Ülkemiz bugün dünden olduğundan daha fazla
iç ve dış hain odakların yoğunlaşan tehdidi altındadır. 15 Temmuzda ülkemizde
yuvalanan, millet ve cumhuriyet düşmanı hainler darbe teşebbüsünde
bulunmuşlardır. Bu darbe teşebbüsü, Türk silahlı kuvvetlerinin gerçek
vatansever askerleri, emniyet teşkilatımızın ve asil milletimizin kahraman
evlatları tarafından önlenmiştir.
İç ve dış terör örgütü vatan hainleri aynı
amaca hizmet etmektedir. Bu hainlerin hedefleri; ülkede karışıklık çıkartmak,
Türk ordusunu yıpratarak Türkiye Cumhuriyetini bölünmüş, zayıf bir ülke haline
getirmek ve dolayısıyla küresel emperyalist güçlerin menfaatleri doğrultusunda Sevrin
gerçekleşmesini sağlamaktır. Bilinmelidir ki su uyur düşman uyumaz.

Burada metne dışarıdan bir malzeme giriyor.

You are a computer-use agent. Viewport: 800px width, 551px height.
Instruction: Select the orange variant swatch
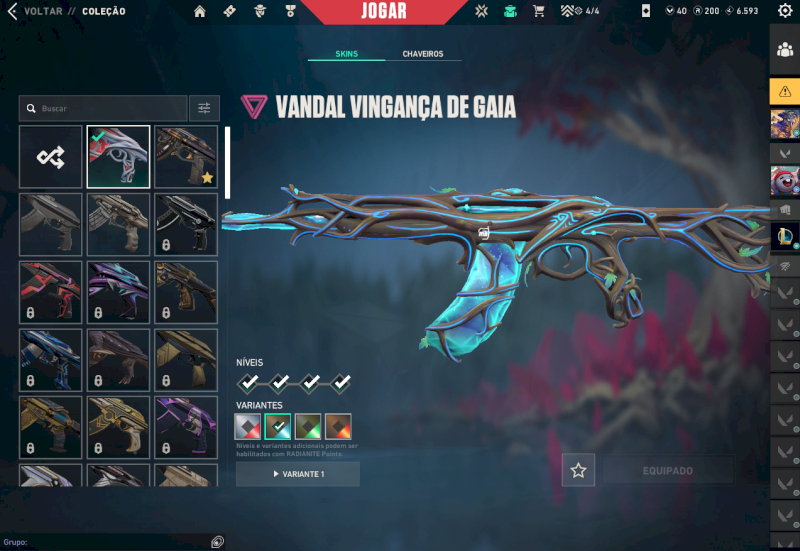(338, 427)
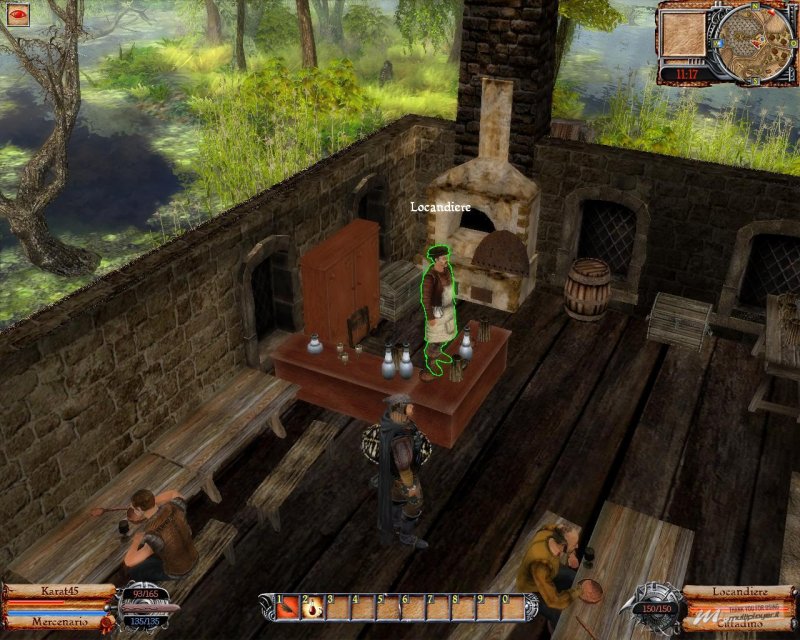
Task: Click the target emblem showing 150/150
Action: [657, 603]
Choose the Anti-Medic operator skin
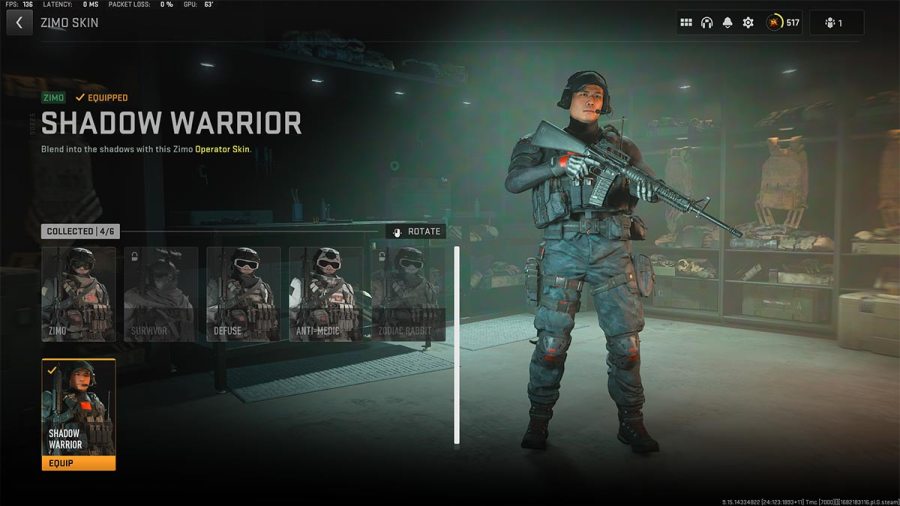Screen dimensions: 900x506 [x=326, y=294]
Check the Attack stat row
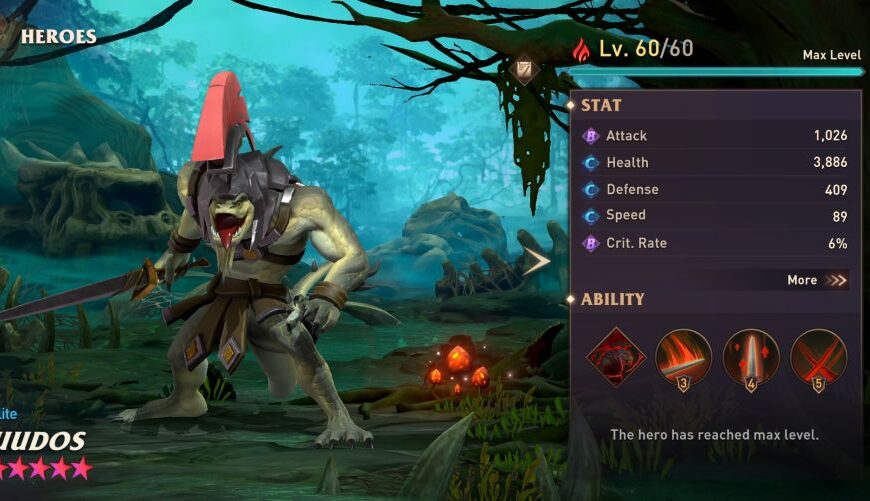This screenshot has width=870, height=501. (x=715, y=136)
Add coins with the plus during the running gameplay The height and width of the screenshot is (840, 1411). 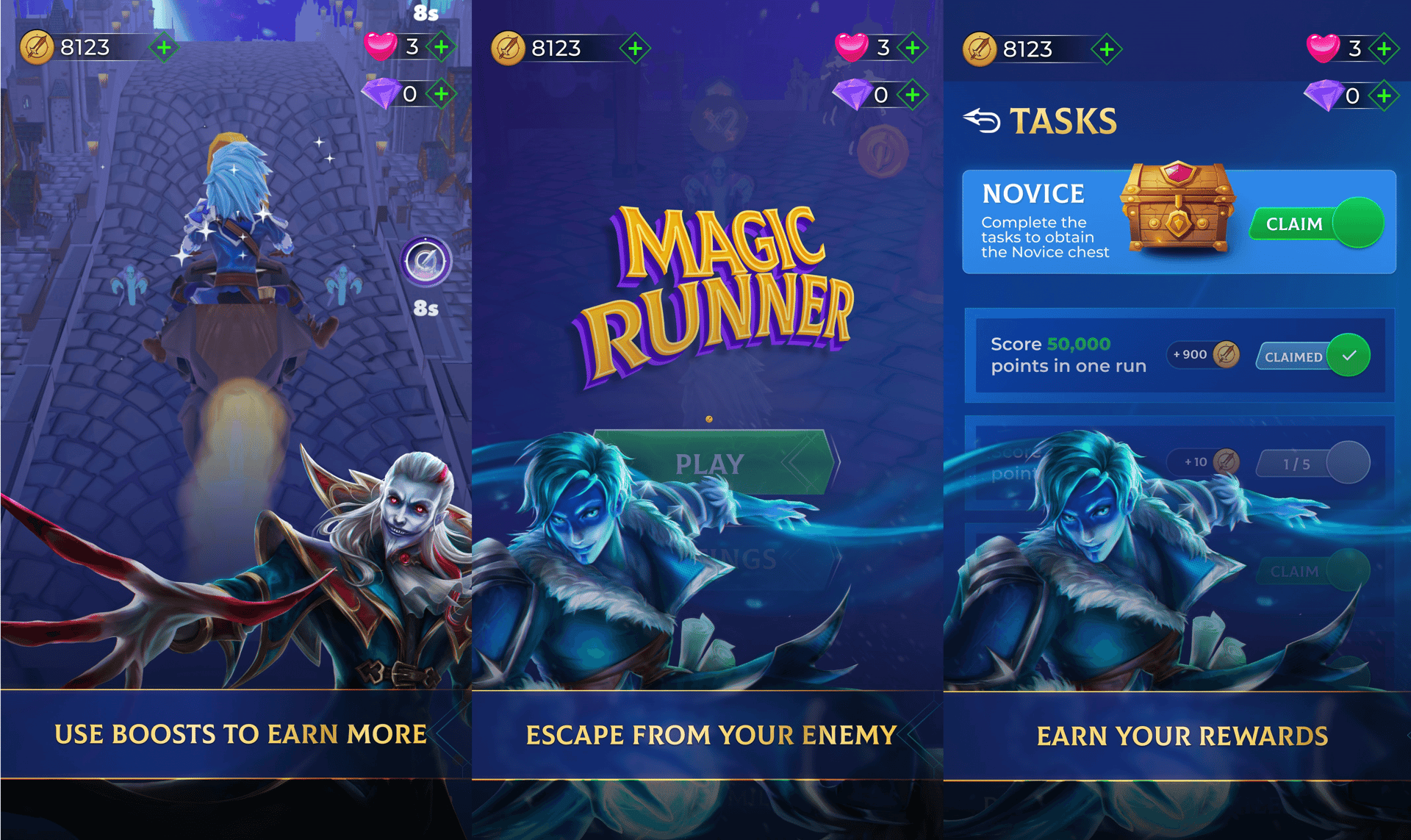pos(165,49)
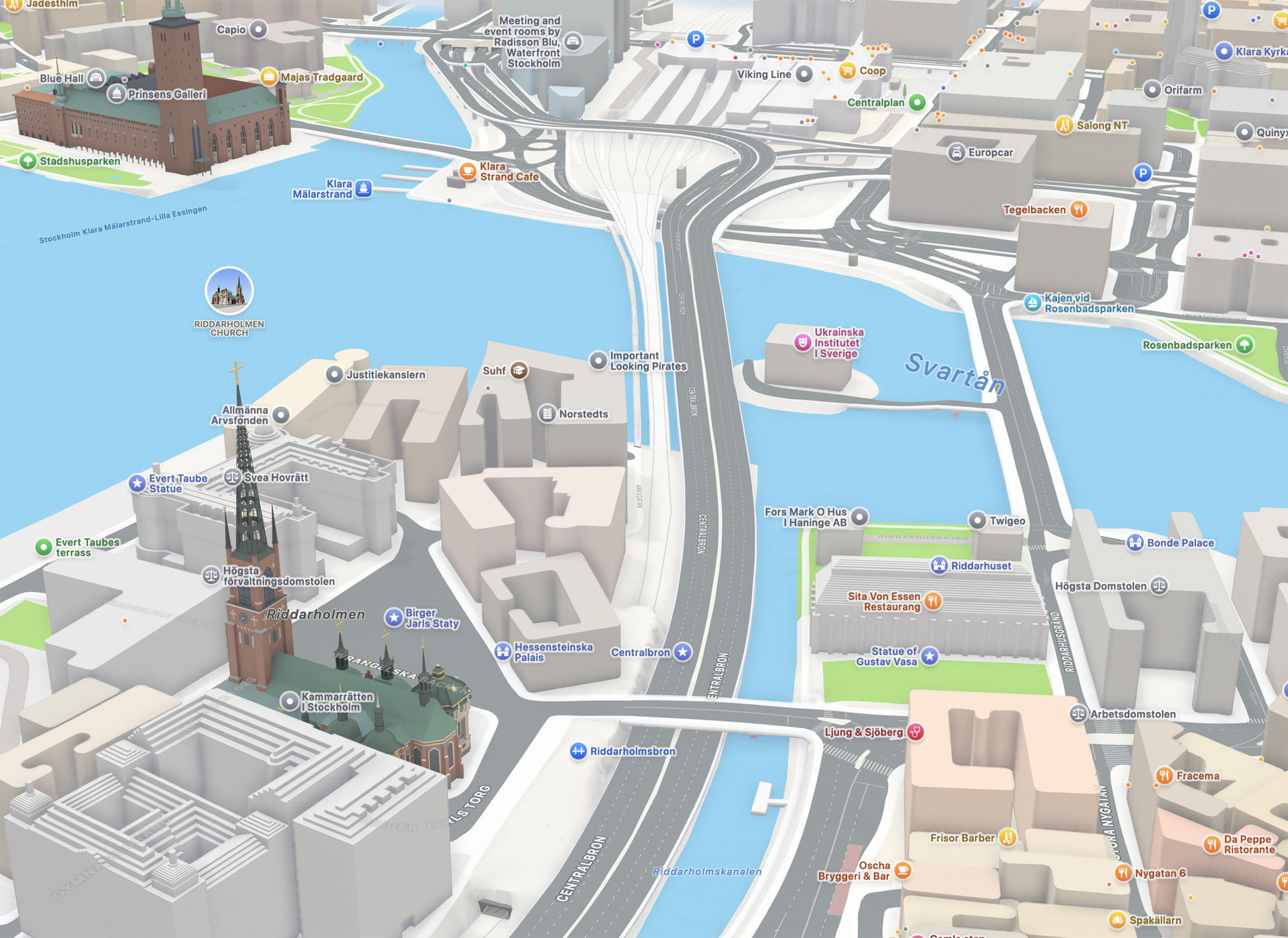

Bütün bunlara karşın Türk milleti hürriyeti
ve bağımsızlığı söz konusu olunca daha sıkı kenetlenmesini bilmiştir. Türk
milleti azmi, iradesi ve kudreti ile bu hainleri her zaman diz çöktürmüş ve
hüsrana uğratmıştır. 15 Temmuz darbe girişiminde ve diğer terör örgütlerinin
kanlı eylemlerinde şehit olan asker, polis, korucu ve tüm sivil
vatandaşlarımıza rahmet diliyor ve onları saygıyla anıyoruz.
Topraklarımızın bir daha istila edilmesini,
hürriyet ve bağımsızlığımıza göz dikilmesine ne biz ne de bizden sonraki
nesiller hiçbir zaman müsaade etmeyecektir. İnanıyoruz ki kan dökülerek vatan
olan bu topraklar, bugüne kadar olduğu gibi bundan sonra da Türk milleti
tarafından en kutsal emanet olarak korunacaktır.
Bu kutsal vatan uğruna kanımızın son
damlasına kadar vatan topraklarımızı korumak ve vatan sevdası uğruna
sarıldığımız şanlı bayrağımızı sonsuza dek göklerde dalgalandırmak için bizler
de aynı bedeli ödemeye hazırız.
Büyük önder Gazi Mustafa Kemal Atatürk,
şehit ve gazilere gereken önemi şu sözleri ile ortaya koymaktadır: Türk
tarihine altın sayfalar yazdıran gazilerimiz ile şehitlerimizin hatıralarını
yüceltmek, onlara olan minnet ve şükran duygularımızı ifade etmek milli bir
görevdir. Atatürkün bu sözleri ışığında, yüce devletimizden şehitlerin
hatıralarına ve gazilerimize her alanda her türlü ahde vefa duygusu ile daha
fazla sahip çıkılmasını diliyoruz.
Gaziler günü münasebetiyle, büyük önder Mustafa
Kemal Atatürkü ve silah arkadaşlarını, aramızdan ayrılan gazilerimizi ve vatan
uğrunda toprağa düşen tüm şehitlerimizi rahmetle anıyor, hayatta olan
gazilerimize de esenlikler diliyorum.